*** Opening Extracted data ***

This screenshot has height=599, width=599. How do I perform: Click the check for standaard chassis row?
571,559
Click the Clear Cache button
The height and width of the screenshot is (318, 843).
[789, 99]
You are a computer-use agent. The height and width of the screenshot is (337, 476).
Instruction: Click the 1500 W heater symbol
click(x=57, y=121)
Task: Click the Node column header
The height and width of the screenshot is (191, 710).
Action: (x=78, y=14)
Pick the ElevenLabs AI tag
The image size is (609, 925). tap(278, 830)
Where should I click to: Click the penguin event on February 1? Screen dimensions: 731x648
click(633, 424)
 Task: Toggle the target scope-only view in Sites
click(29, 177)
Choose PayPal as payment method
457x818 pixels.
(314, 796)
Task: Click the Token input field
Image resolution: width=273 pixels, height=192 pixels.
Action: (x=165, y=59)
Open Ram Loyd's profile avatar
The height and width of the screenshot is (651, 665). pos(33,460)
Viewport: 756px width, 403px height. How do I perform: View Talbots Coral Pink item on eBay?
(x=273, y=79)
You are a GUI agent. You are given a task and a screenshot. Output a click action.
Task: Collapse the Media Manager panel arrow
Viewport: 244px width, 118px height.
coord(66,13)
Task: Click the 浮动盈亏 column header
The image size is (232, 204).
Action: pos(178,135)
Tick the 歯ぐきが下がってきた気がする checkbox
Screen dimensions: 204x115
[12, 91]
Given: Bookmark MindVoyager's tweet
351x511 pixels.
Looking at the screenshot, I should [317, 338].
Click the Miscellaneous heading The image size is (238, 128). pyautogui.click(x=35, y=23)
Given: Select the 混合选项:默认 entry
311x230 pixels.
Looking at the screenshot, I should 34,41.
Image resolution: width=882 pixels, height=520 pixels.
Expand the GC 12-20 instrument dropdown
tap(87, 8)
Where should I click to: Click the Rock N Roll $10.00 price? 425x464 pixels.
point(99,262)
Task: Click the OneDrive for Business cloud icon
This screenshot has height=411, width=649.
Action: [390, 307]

*** Closing Extracted data ***

* [The task]: Wherever the word "agent" appears in a line of the data above, copy that line.

* [Solution]:
You are a computer-use agent. The height and width of the screenshot is (337, 476).
You are a GUI agent. You are given a task and a screenshot. Output a click action.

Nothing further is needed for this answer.